[Recorded data]
------------------------------------

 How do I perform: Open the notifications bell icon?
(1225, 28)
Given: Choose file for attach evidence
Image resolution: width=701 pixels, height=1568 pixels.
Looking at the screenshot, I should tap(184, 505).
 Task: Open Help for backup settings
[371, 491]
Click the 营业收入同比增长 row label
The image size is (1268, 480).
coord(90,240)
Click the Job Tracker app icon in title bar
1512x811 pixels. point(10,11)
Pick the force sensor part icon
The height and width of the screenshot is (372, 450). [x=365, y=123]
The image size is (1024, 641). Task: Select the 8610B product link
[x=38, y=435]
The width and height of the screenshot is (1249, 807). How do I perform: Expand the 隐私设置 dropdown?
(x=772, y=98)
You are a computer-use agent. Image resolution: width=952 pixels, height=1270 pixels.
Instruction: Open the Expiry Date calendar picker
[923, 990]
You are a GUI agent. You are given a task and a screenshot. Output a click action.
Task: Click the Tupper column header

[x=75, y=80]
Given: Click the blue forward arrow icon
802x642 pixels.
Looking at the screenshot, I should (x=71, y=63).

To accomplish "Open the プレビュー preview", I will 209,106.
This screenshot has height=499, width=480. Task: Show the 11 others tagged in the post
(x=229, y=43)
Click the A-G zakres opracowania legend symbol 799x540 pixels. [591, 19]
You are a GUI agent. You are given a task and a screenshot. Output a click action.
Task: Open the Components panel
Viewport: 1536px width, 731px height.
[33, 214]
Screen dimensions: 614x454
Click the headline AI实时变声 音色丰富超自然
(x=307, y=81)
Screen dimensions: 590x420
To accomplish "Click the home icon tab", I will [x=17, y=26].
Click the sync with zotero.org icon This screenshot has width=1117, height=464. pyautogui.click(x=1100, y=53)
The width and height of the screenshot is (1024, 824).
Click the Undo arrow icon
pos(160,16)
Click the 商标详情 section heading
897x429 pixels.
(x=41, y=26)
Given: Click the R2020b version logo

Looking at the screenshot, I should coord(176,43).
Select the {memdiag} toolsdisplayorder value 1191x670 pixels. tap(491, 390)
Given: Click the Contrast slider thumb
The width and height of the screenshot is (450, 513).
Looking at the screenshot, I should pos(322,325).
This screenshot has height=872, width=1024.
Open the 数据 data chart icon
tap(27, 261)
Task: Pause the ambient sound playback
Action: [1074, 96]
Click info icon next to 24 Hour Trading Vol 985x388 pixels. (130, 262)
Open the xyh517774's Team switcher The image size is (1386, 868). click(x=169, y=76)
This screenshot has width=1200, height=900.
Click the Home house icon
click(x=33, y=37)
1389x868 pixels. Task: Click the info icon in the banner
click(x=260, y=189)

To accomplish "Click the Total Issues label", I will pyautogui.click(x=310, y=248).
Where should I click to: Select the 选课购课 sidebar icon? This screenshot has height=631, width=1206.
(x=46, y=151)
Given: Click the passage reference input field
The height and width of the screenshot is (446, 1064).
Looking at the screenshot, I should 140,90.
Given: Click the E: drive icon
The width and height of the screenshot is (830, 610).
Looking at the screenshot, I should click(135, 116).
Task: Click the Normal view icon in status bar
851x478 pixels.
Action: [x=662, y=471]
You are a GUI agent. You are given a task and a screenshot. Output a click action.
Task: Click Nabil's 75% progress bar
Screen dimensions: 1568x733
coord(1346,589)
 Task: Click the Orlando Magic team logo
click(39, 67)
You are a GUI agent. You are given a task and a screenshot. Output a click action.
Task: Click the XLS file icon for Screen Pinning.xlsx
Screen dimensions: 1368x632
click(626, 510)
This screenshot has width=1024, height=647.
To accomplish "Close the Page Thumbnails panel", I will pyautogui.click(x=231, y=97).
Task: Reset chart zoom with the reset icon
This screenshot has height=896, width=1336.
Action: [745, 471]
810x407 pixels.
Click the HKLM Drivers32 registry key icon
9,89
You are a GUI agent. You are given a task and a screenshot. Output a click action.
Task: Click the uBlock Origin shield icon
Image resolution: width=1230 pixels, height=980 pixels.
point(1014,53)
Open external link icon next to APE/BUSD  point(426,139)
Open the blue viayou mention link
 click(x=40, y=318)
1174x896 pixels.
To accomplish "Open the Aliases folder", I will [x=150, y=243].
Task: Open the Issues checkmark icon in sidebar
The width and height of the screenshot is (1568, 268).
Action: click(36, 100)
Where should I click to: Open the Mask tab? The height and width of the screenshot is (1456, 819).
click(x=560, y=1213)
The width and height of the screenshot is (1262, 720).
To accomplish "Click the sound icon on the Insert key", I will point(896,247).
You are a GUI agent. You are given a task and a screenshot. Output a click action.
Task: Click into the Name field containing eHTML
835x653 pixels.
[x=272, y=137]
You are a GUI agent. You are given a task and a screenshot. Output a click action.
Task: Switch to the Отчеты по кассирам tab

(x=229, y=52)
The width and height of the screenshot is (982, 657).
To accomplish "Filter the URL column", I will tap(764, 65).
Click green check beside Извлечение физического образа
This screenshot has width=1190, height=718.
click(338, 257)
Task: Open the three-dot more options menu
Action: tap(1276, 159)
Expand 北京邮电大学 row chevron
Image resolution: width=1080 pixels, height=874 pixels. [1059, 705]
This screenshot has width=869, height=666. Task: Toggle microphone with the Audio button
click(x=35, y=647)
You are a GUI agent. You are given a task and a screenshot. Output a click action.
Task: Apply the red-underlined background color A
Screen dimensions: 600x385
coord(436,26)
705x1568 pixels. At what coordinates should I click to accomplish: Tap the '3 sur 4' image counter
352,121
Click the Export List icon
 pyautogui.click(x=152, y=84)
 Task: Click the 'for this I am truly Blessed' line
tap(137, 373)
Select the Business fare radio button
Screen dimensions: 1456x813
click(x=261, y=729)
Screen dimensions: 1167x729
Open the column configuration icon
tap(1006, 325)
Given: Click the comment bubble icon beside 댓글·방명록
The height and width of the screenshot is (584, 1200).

------------------------------------

* [Requirement] Your task is to repeat the entries exactly.

* [Your solution]
 How do I perform: Open the notifications bell icon?
(1225, 28)
Given: Choose file for attach evidence
Image resolution: width=701 pixels, height=1568 pixels.
Looking at the screenshot, I should tap(184, 505).
 Task: Open Help for backup settings
[371, 491]
Click the 营业收入同比增长 row label
The image size is (1268, 480).
coord(90,240)
Click the Job Tracker app icon in title bar
1512x811 pixels. point(10,11)
Pick the force sensor part icon
The height and width of the screenshot is (372, 450). [x=365, y=123]
The image size is (1024, 641). Task: Select the 8610B product link
[x=38, y=435]
The width and height of the screenshot is (1249, 807). How do I perform: Expand the 隐私设置 dropdown?
(x=772, y=98)
You are a computer-use agent. Image resolution: width=952 pixels, height=1270 pixels.
Instruction: Open the Expiry Date calendar picker
[923, 990]
You are a GUI agent. You are given a task and a screenshot. Output a click action.
Task: Click the Tupper column header

[x=75, y=80]
Given: Click the blue forward arrow icon
802x642 pixels.
Looking at the screenshot, I should (x=71, y=63).

To accomplish "Open the プレビュー preview", I will 209,106.
This screenshot has height=499, width=480. Task: Show the 11 others tagged in the post
(x=229, y=43)
Click the A-G zakres opracowania legend symbol 799x540 pixels. [591, 19]
You are a GUI agent. You are given a task and a screenshot. Output a click action.
Task: Open the Components panel
Viewport: 1536px width, 731px height.
[33, 214]
Screen dimensions: 614x454
Click the headline AI实时变声 音色丰富超自然
(x=307, y=81)
Screen dimensions: 590x420
To accomplish "Click the home icon tab", I will [x=17, y=26].
Click the sync with zotero.org icon This screenshot has width=1117, height=464. pyautogui.click(x=1100, y=53)
The width and height of the screenshot is (1024, 824).
Click the Undo arrow icon
pos(160,16)
Click the 商标详情 section heading
897x429 pixels.
(x=41, y=26)
Given: Click the R2020b version logo

Looking at the screenshot, I should coord(176,43).
Select the {memdiag} toolsdisplayorder value 1191x670 pixels. tap(491, 390)
Given: Click the Contrast slider thumb
The width and height of the screenshot is (450, 513).
Looking at the screenshot, I should pos(322,325).
This screenshot has height=872, width=1024.
Open the 数据 data chart icon
tap(27, 261)
Task: Pause the ambient sound playback
Action: [1074, 96]
Click info icon next to 24 Hour Trading Vol 985x388 pixels. (130, 262)
Open the xyh517774's Team switcher The image size is (1386, 868). click(x=169, y=76)
This screenshot has width=1200, height=900.
Click the Home house icon
click(x=33, y=37)
1389x868 pixels. Task: Click the info icon in the banner
click(x=260, y=189)

To accomplish "Click the Total Issues label", I will pyautogui.click(x=310, y=248).
Where should I click to: Select the 选课购课 sidebar icon? This screenshot has height=631, width=1206.
(x=46, y=151)
Given: Click the passage reference input field
The height and width of the screenshot is (446, 1064).
Looking at the screenshot, I should 140,90.
Given: Click the E: drive icon
The width and height of the screenshot is (830, 610).
Looking at the screenshot, I should click(135, 116).
Task: Click the Normal view icon in status bar
851x478 pixels.
Action: [x=662, y=471]
You are a GUI agent. You are given a task and a screenshot. Output a click action.
Task: Click Nabil's 75% progress bar
Screen dimensions: 1568x733
coord(1346,589)
 Task: Click the Orlando Magic team logo
click(39, 67)
You are a GUI agent. You are given a task and a screenshot. Output a click action.
Task: Click the XLS file icon for Screen Pinning.xlsx
Screen dimensions: 1368x632
click(626, 510)
This screenshot has width=1024, height=647.
To accomplish "Close the Page Thumbnails panel", I will pyautogui.click(x=231, y=97).
Task: Reset chart zoom with the reset icon
This screenshot has height=896, width=1336.
Action: [745, 471]
810x407 pixels.
Click the HKLM Drivers32 registry key icon
9,89
You are a GUI agent. You are given a task and a screenshot. Output a click action.
Task: Click the uBlock Origin shield icon
Image resolution: width=1230 pixels, height=980 pixels.
point(1014,53)
Open external link icon next to APE/BUSD  point(426,139)
Open the blue viayou mention link
 click(x=40, y=318)
1174x896 pixels.
To accomplish "Open the Aliases folder", I will [x=150, y=243].
Task: Open the Issues checkmark icon in sidebar
The width and height of the screenshot is (1568, 268).
Action: click(36, 100)
Where should I click to: Open the Mask tab? The height and width of the screenshot is (1456, 819).
click(x=560, y=1213)
The width and height of the screenshot is (1262, 720).
To accomplish "Click the sound icon on the Insert key", I will point(896,247).
You are a GUI agent. You are given a task and a screenshot. Output a click action.
Task: Click into the Name field containing eHTML
835x653 pixels.
[x=272, y=137]
You are a GUI agent. You are given a task and a screenshot. Output a click action.
Task: Switch to the Отчеты по кассирам tab

(x=229, y=52)
The width and height of the screenshot is (982, 657).
To accomplish "Filter the URL column", I will tap(764, 65).
Click green check beside Извлечение физического образа
This screenshot has width=1190, height=718.
click(338, 257)
Task: Open the three-dot more options menu
Action: tap(1276, 159)
Expand 北京邮电大学 row chevron
Image resolution: width=1080 pixels, height=874 pixels. [1059, 705]
This screenshot has width=869, height=666. Task: Toggle microphone with the Audio button
click(x=35, y=647)
You are a GUI agent. You are given a task and a screenshot. Output a click action.
Task: Apply the red-underlined background color A
Screen dimensions: 600x385
coord(436,26)
705x1568 pixels. At what coordinates should I click to accomplish: Tap the '3 sur 4' image counter
352,121
Click the Export List icon
 pyautogui.click(x=152, y=84)
 Task: Click the 'for this I am truly Blessed' line
tap(137, 373)
Select the Business fare radio button
Screen dimensions: 1456x813
click(x=261, y=729)
Screen dimensions: 1167x729
Open the column configuration icon
tap(1006, 325)
Given: Click the comment bubble icon beside 댓글·방명록
The height and width of the screenshot is (584, 1200).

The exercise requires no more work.